Sexy Mocha 08-25-2000 03:48 PM

SkeeWee14, that's an excellent way of putting it! Very eloquently and well thought out...I couldn't have.....DIDN'T.....say it better myself! http://www.greekchat.com/forums/ubb/smile.gif

SkeeWee14 08-25-2000 04:07 PM

Thanks Sexy Mocha. It took going through a lot of trials and tribulations to come to that understanding. I once heard it said before that while a person is busy pointing a finger at someone else they have three pointing back at them. People just have to look in the mirror and take a look at self before throwing blame around.

Monique 08-26-2000 12:06 AM

Hey Yalll..I was just strolling when i noticed this topic..I must say that I really am glad that this topic was talked about..Me and my boyfriend of almost 3 years have a good relationship..about 8 months ago i found out he cheated on me when we had our first big argement which was around 1 and a half year ago....I was so hurt and disappointed i didn't know what to do because this girl was my so called friend..we broke up and i had time to really think. I first had to ask myself could i forgive him. then i seprated the mistake from the man..he's a damn good man, i love him and i felt like it was just a stupid mistake he mad..I mean he's only a human. So after some time we finally got back together..I'm not saying that this works for everyone but if you love him or her, its worth trying to save.

tickledpink 08-27-2000 08:41 PM

I'm glad you liked the topic Monique. I wanted to post it because I'd seen various male perspectives on women that are forgiving, ... but so far, only one male has responded that he would forgive if the shoe were on the other foot. Interesting. Kudos (yes, I said kudos)to Ape.
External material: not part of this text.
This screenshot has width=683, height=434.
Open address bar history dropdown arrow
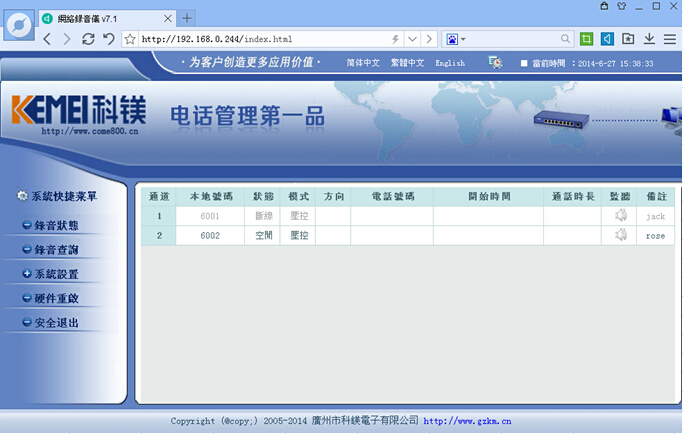(x=411, y=39)
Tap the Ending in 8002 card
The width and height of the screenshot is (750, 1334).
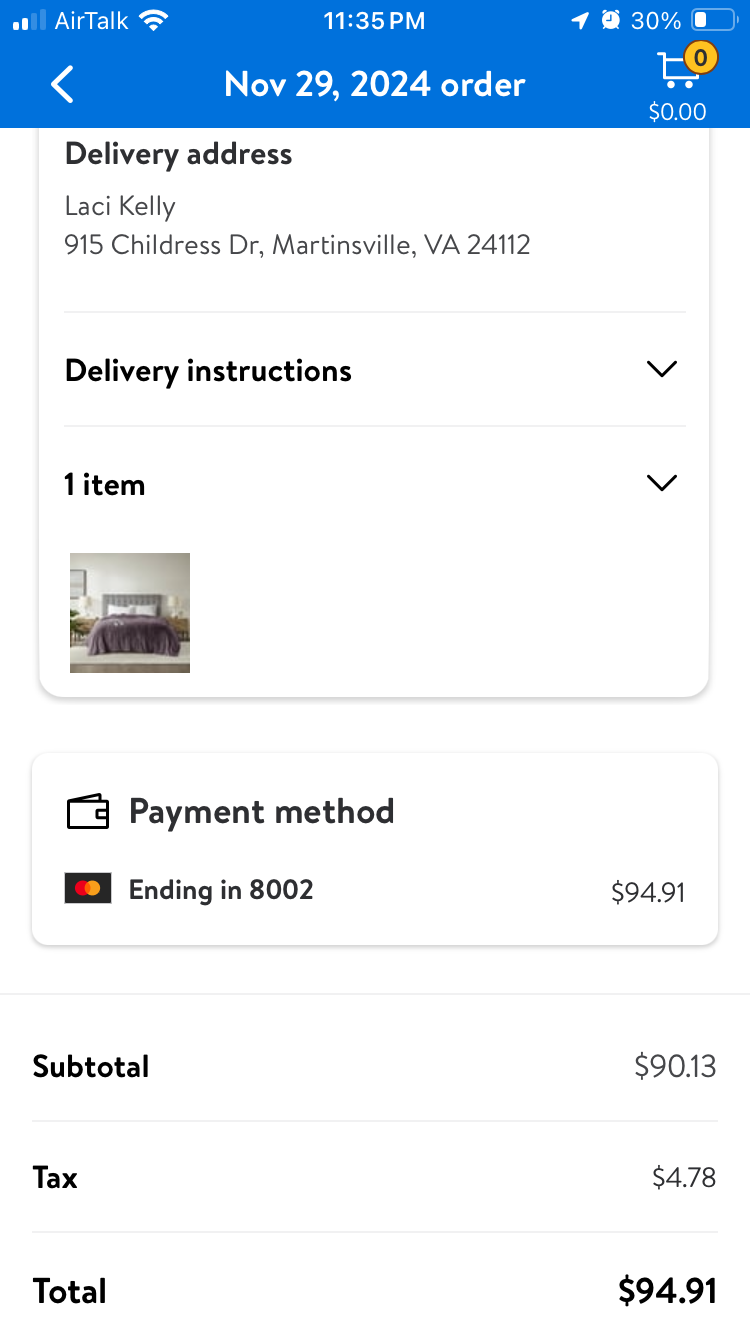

I also wanted to see the stances of everyone on forgetting and staying. Here is a quote that I found in "Light for My Path":

"I can forgive, but I cannot forget," is only another way of saying, "I will not forgive." A forgiveness ought to be like a cancelled note, torn in two and burned up, so that it can never be shown against the man. - Henry Ward Beecher

My stance is I would forgive and forget, although it would take time and much healing (which I would expect my mate to understand, considering...). And if he did it again, I'd forgive him again, but someone would have to go. I could forgive him from afar http://www.greekchat.com/forums/ubb/smile.gif but obviously not trust him if he keeps doing it.

[This message has been edited by tickledpink (edited August 27, 2000).]